Anne has lived in Provence for more than 35 years. Raised in Paris and with family roots in Brittany, she still remembers the moment she first arrived in the south.
“It was the light,” she says. “After years in Paris, the light of Provence struck me immediately.”
She’s in good company. In the late 19th century, artists like Vincent van Gogh and Paul Cézanne were drawn south for the same reason: the way sunlight reshapes color, shadow, and mood. Anne didn’t just admire it. She stayed.
Today, as an UnGuide, Anne helps UnTourists experience Provence the way it reveals itself slowly, season by season, village by village—far beyond the highlight reel.

From Wine Cellars to Village Life
Anne’s first chapter in Provence unfolded in the wine world, in the Côtes du Rhône, one of France’s largest and most diverse wine regions. There, she worked alongside growers and winemakers deeply connected to their land.
“I loved explaining how wine is made—step by step—and telling the stories of the people behind it,” she says.
That instinct—to translate place through people, craft, and history—naturally led her into tourism. With UnTours, she found travelers who wanted more than surface-level experiences.
“What touched me most,” Anne shares, “was realizing that people from the other side of the world wanted to explore my country, slowly and thoughtfully. Sharing that is always a joy.”

Provence, According to Anne: A Place of Layers and Seasons
One of Anne’s greatest strengths as an UnGuide is her ability to show just how much Provence holds—often within a single day’s drive.

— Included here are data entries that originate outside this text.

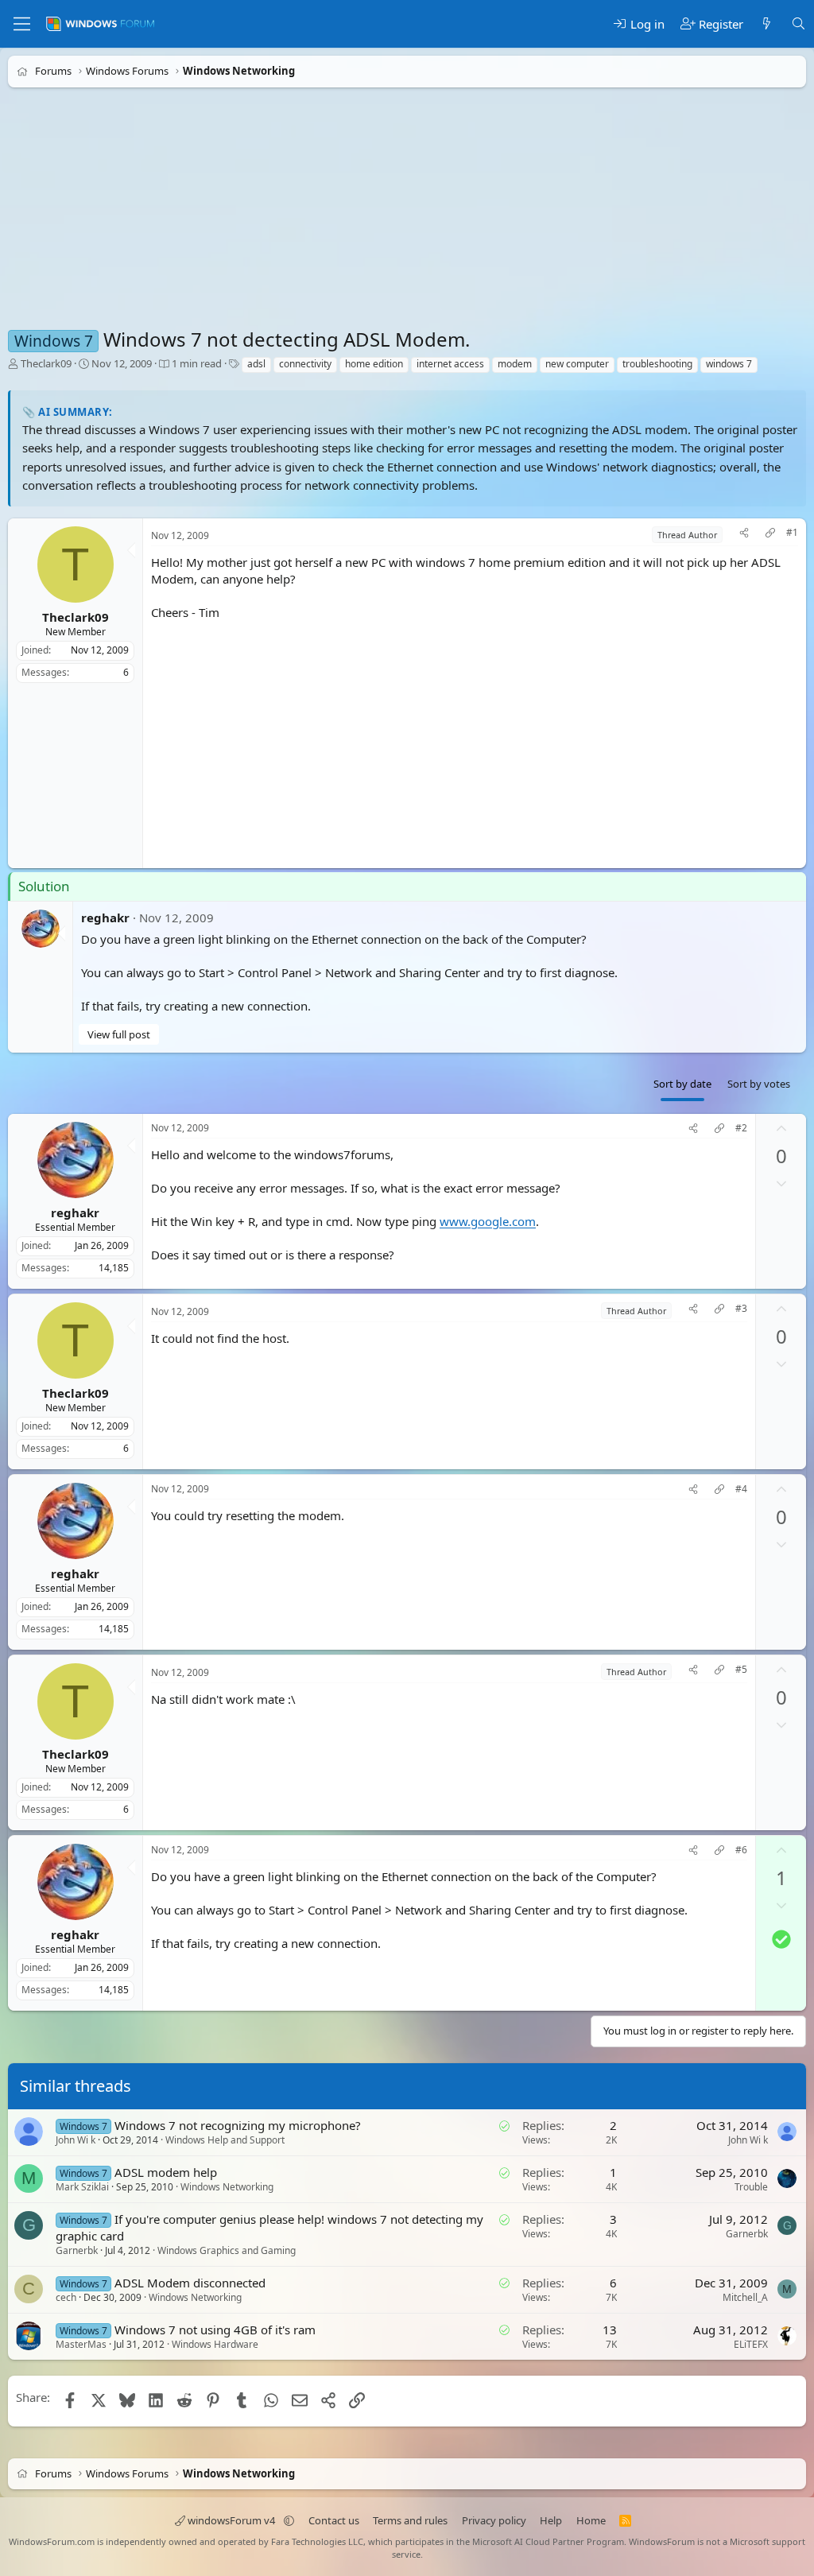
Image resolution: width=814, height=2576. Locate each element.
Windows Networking (226, 2187)
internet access (450, 363)
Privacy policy (494, 2520)
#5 (741, 1669)
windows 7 (729, 363)
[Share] (744, 534)
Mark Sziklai (82, 2187)
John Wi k (75, 2140)
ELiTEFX (751, 2344)
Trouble (751, 2187)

“You can be in the mountains, the hills, or by the sea without going far at all,” she explains.
UnTourists quickly learn that Provence is not one landscape, but many:
- Hilltop villages in the Luberon, where stone houses glow honey-gold at sunset
- The rugged limestone ridges of the Alpilles, dotted with olive groves and Roman ruins
- Wide, open wetlands in the Camargue, home to white horses, pink flamingos, and working rice farms
This diversity shapes daily life—and how UnTourists explore from their village home base.

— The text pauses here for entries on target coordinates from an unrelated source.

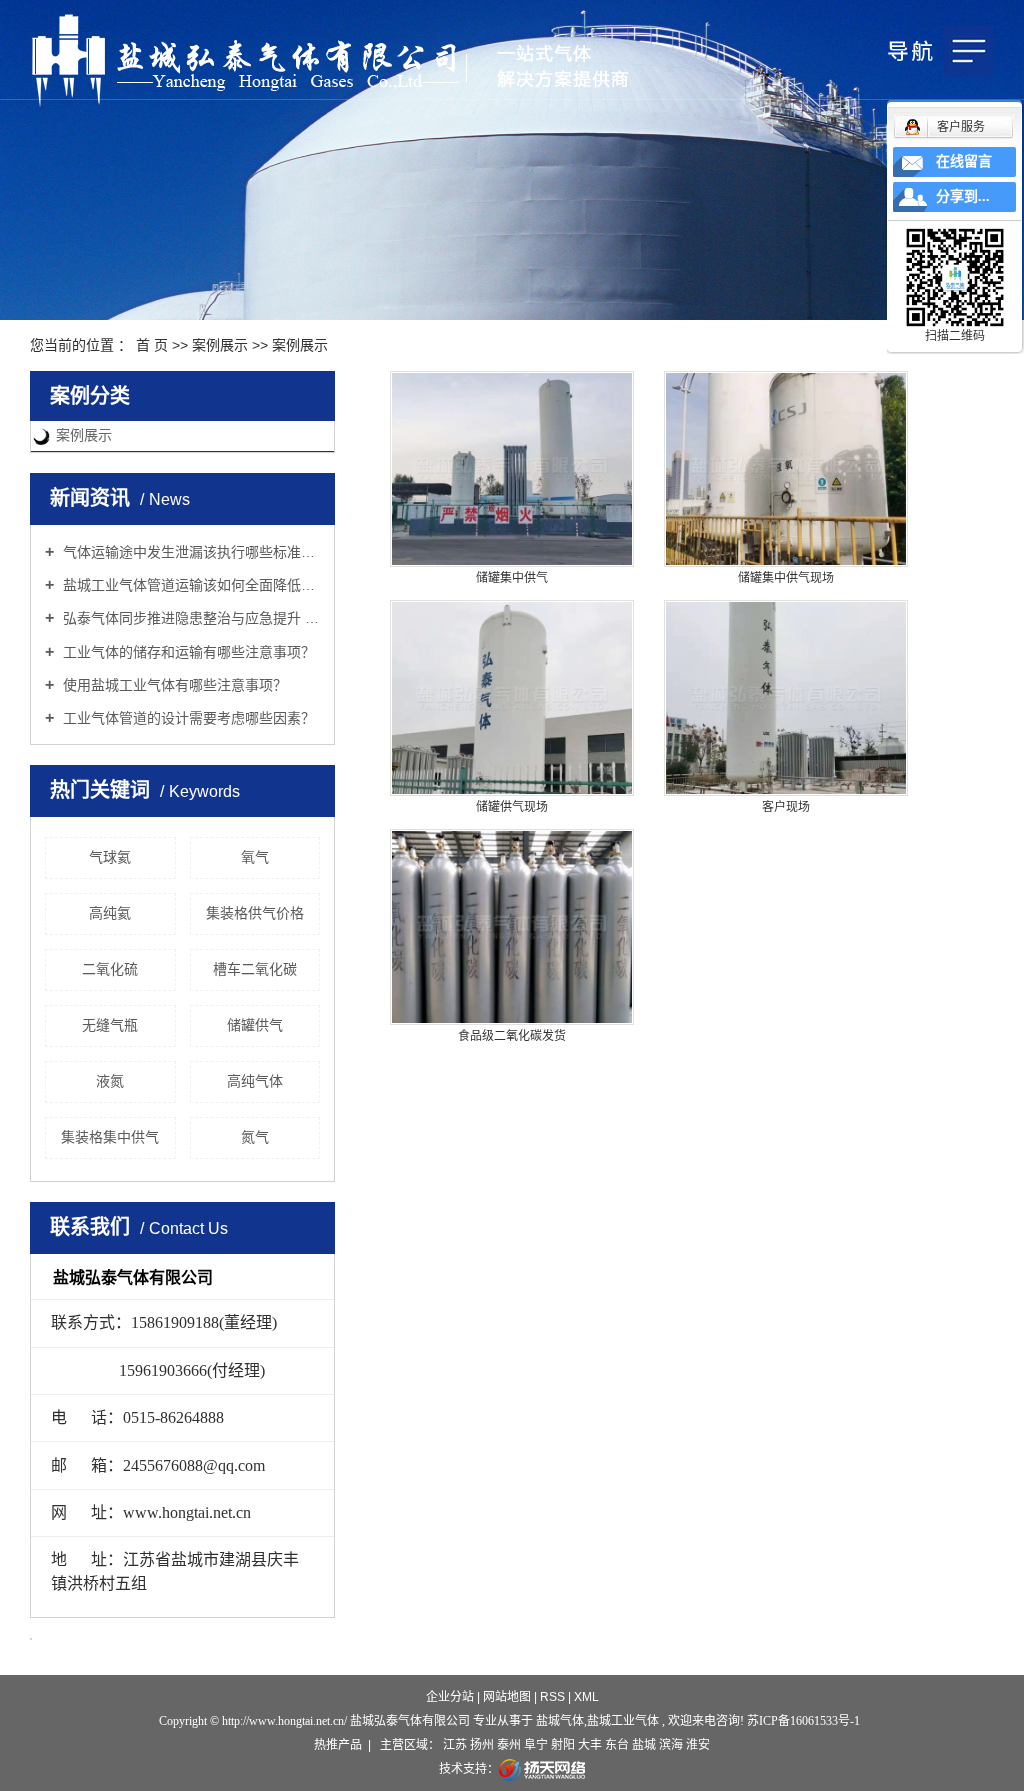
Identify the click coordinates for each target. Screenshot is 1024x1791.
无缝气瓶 (110, 1025)
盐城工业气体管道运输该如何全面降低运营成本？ (189, 585)
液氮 (110, 1081)
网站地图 (508, 1697)
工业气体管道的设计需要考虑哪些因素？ (187, 718)
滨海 (671, 1745)
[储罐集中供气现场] (786, 469)
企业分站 (450, 1697)
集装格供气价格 (255, 913)
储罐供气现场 (512, 807)
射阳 (563, 1745)
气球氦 (110, 857)
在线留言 (964, 161)
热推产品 (338, 1745)
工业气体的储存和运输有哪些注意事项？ (187, 652)
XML (586, 1697)
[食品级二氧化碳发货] (512, 927)
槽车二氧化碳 (255, 969)
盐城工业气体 (623, 1721)
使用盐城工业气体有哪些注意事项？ (173, 685)
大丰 (590, 1745)
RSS (552, 1697)
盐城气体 (560, 1721)
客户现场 (786, 807)
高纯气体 (255, 1081)
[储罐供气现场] (512, 698)
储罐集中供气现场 (786, 578)
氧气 (255, 857)
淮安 (698, 1745)
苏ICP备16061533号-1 (803, 1721)
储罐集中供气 (512, 578)
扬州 (482, 1745)
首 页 (152, 345)
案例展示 (220, 345)
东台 (617, 1745)
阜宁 (536, 1745)
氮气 (255, 1137)
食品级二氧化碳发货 (512, 1036)
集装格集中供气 (110, 1137)
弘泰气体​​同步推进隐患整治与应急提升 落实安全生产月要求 (189, 618)
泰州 (509, 1745)
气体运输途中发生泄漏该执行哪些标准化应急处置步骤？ (189, 552)
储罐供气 (255, 1025)
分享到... (963, 196)
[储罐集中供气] (512, 469)
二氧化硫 (110, 969)
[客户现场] (786, 698)
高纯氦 (110, 913)
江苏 (455, 1745)
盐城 (644, 1745)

Anne is also quick to say that Provence is never just “one season.” Each month has its own rhythm—from April and May, when the countryside turns vivid green and red poppies ripple through the fields, to early summer, when lavender blooms from mid-June into July and the air hums with bees. Summer brings open-air festivals filled with music, theatre, dance, and photography, while September and October shift into harvest mode as grapes and olives are gathered and village life takes on a quieter, purposeful pace.
With Anne as their UnGuide, UnTours travelers don’t just know what to see—they know when to linger and when to wander elsewhere.

Experiences You Don’t Stumble Upon (Unless You Know Someone)
Because UnTours bases are intentionally set in smaller, lesser-known villages, Anne’s recommendations often lead travelers away from crowds and into moments that feel personal.
Here are a few of her favorite ways UnTourists experience Provence differently:
- Cycling parts of the Mont Ventoux, including roads made legendary by the Tour de France
- Riding alongside the white horses of the Camargue, guided by local horsemen
- Swimming in quiet Mediterranean coves, far from busy resort beaches
- Exploring perched villages of the Luberon and Alpilles early or late in the day, when the light softens and locals reclaim the streets
- Visiting artists’ places with context—like the former home of Dora Maar, or Van Gogh’s asylum in Saint-Rémy—understanding not just where they lived, but why they stayed
- Wandering antique fairs and flea markets with enough time to haggle, chat, and learn what objects once meant in local homes
- Walking or cycling converted rail trails that trace the countryside at human speed
And then there’s the Roman legacy—standing on the steps of the Maison Carrée in Nîmes, or inside the amphitheatre of Arles, where history feels astonishingly present.
Why Anne—and UnTours—Change How You See Provence
Anne doesn’t rush travelers through Provence. She helps them settle into it. That’s the difference.
UnTours’ model—living in one place, supported by an UnGuide like Anne—creates space for small discoveries: the baker who remembers your order, the vineyard road you take twice because it felt right, the village market that becomes familiar by the end of the week.
“Provence has an authentic soul,” Anne says. “You feel it when you take the time.”
With Anne as your UnGuide, Provence is a lived experience—one shaped by light, land, food, history, and the quiet confidence of knowing you’re exactly where you’re meant to be.